Friday, 16 August 2013

Head V Heart

With pressure from the job centre to apply for work, my head and heart are in conflict. I want to work, like everyone I need to pay my bills, but I'm struggling to hold on to my vision and my goal to persevere until I get what I want .... a teaching post.

Having just completed four years of study as a mature student and achieving a BA(Hons), I don't want to waste all that hard work and perseverance, by accepting any job that I may be offered. I was employed in various companies doing clerical and admin work for many years, many of those were filled with boredom and despair. Although I have 5 years experience teaching in the Post 16 sector, my teaching certificates are now out of date. Before I can embark on a new teaching career I have to study for Level 3 - 5 certificates. I've sent a few CV's and filled in application forms for the Adult Tutor vacancies that I've found so far, but I've had no response.  I feel pressurised into applying for any job and it is quite stressful.

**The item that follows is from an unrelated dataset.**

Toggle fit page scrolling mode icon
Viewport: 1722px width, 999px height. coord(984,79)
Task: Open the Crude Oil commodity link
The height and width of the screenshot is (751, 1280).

Today I had an interview with a firm of Solicitors. The interview went well but I don't want the job if I am offered it. My heart slumps when I think of the work I would have to do. The solicitor, the firm and the people there were friendly and welcoming, my feelings are not a reflection on them. Its just that I know if I accepted a job like this, it would lead to depression. Depression because I would not be following my heart to work in Education, to follow my dreams, to work in a role that I know would bring great rewards on a personal level. Teaching is a vocation for me; I'm a good teacher and it is where I should be. There is a deep feeling within me that feels like destiny. I may not spend the rest of my life teaching, it may lead my to other opportunities. But at this moment in time, it is what I know is right for me.

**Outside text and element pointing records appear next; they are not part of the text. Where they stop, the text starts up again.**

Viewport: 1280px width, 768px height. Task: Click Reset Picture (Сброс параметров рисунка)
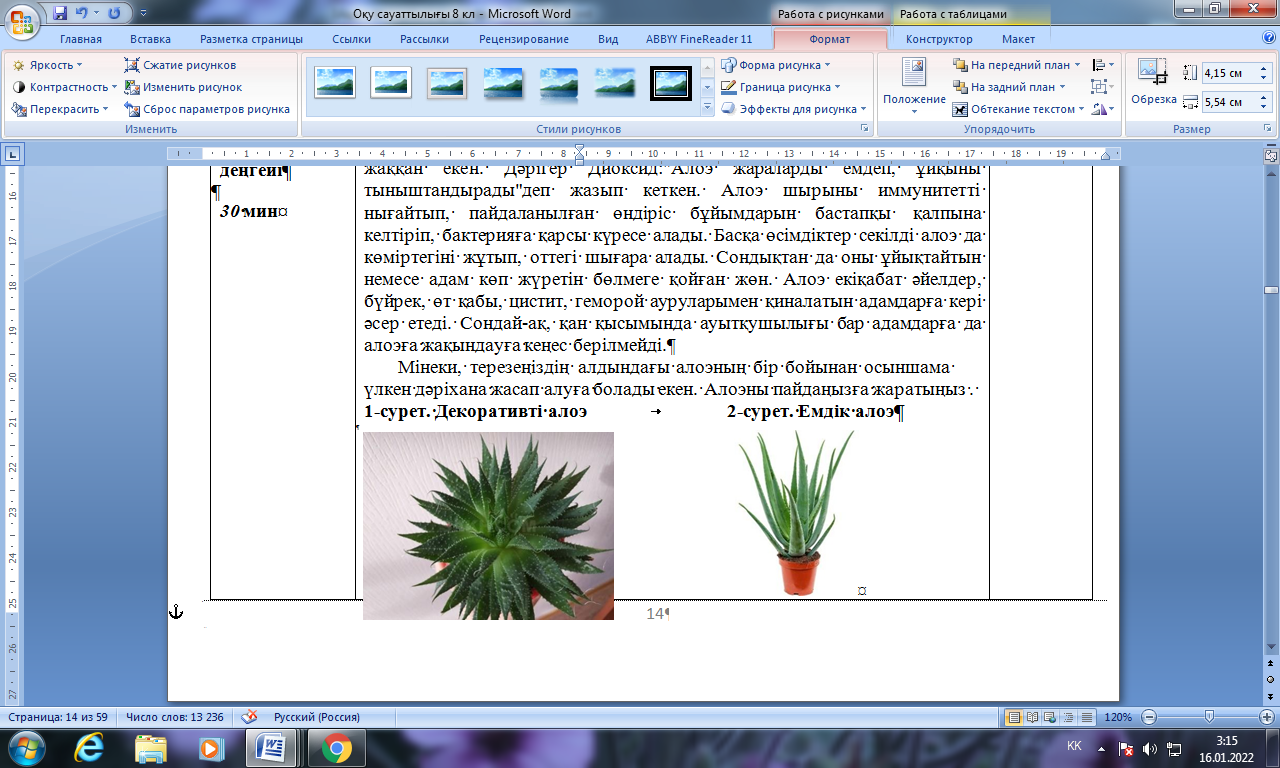click(207, 109)
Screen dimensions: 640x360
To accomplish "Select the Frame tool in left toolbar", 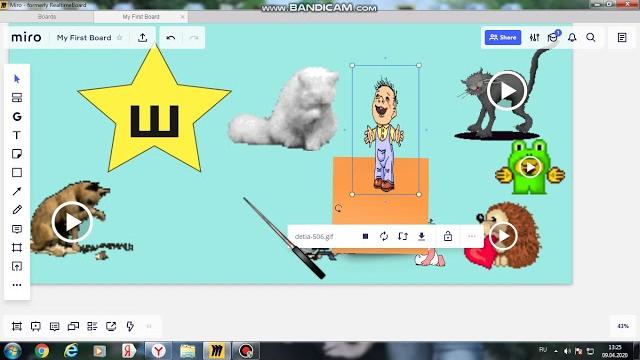I will tap(17, 247).
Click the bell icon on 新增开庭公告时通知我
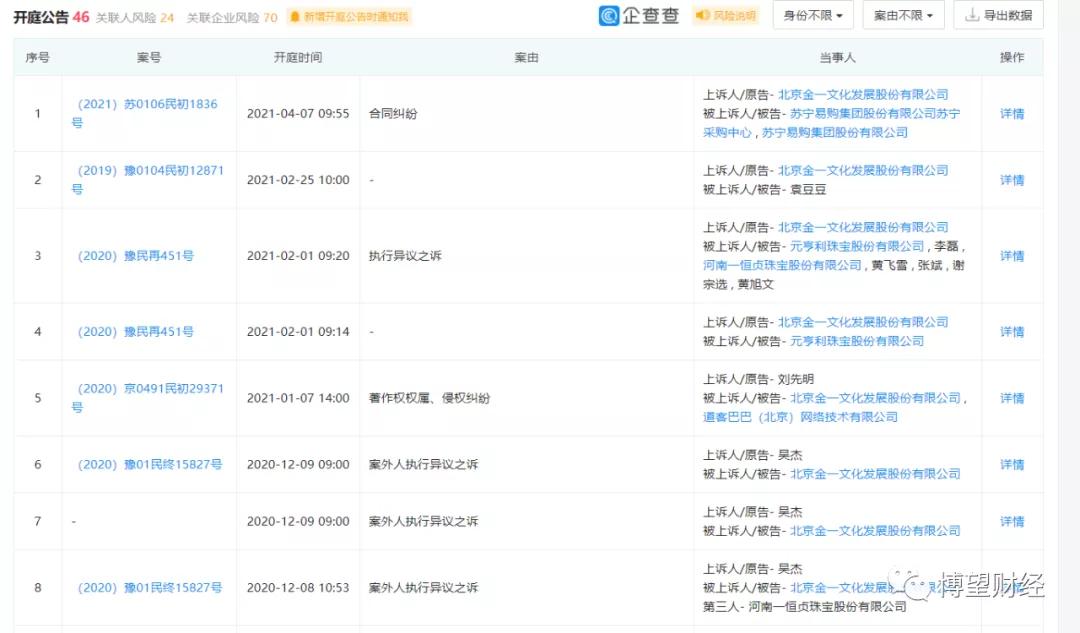 point(294,16)
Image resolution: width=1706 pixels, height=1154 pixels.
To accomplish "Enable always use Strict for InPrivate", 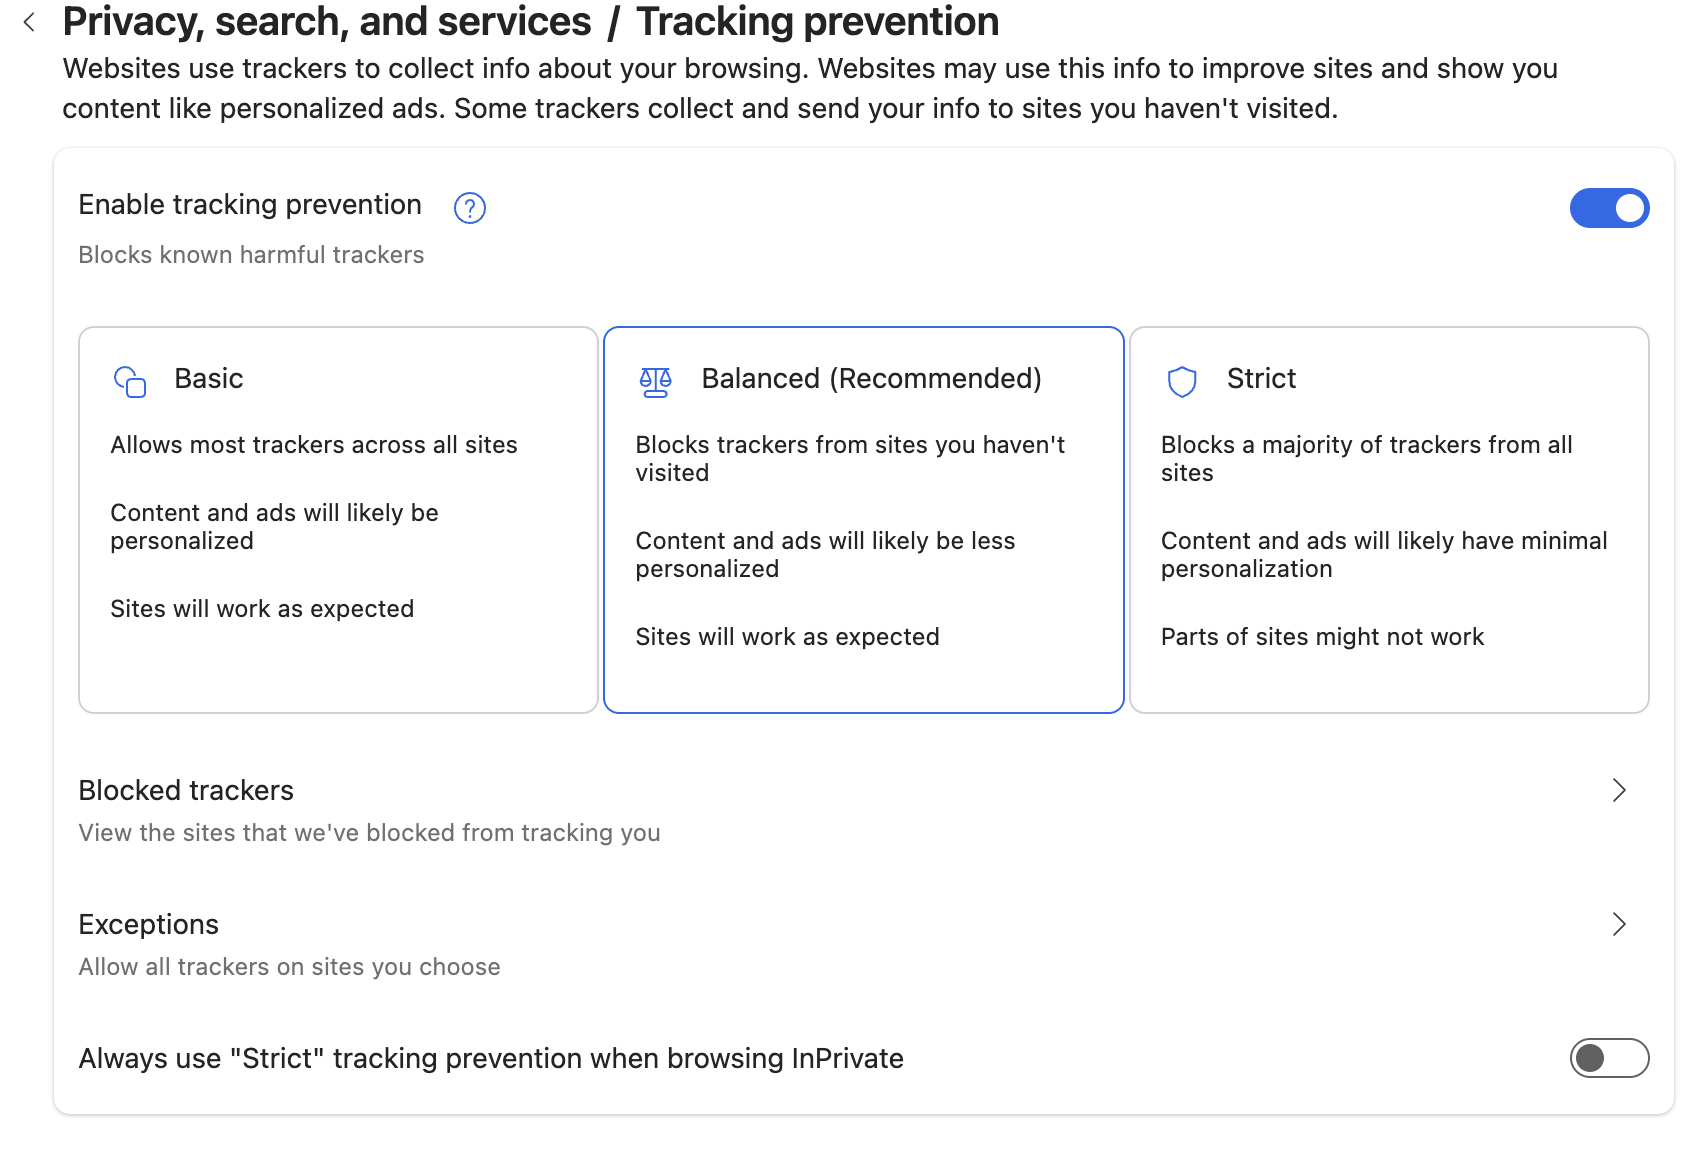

Of course being in the middle of the Summer Holiday for Schools and Colleges, my hands are tied. I have to wait until September before I can start learning for the Teaching Certificates that I need. But I am determined that I will follow my heart. I am committed to my vision. It is important to enjoy and be fulfilled in life. In the past I've learned the hard way and ignored my intuition, but I wont do it again. I have to stay positive and believe that I will achieve my goals.

Writing a Blog can be very useful! I have convinced myself to follow my dreams ... that can only be a good thing!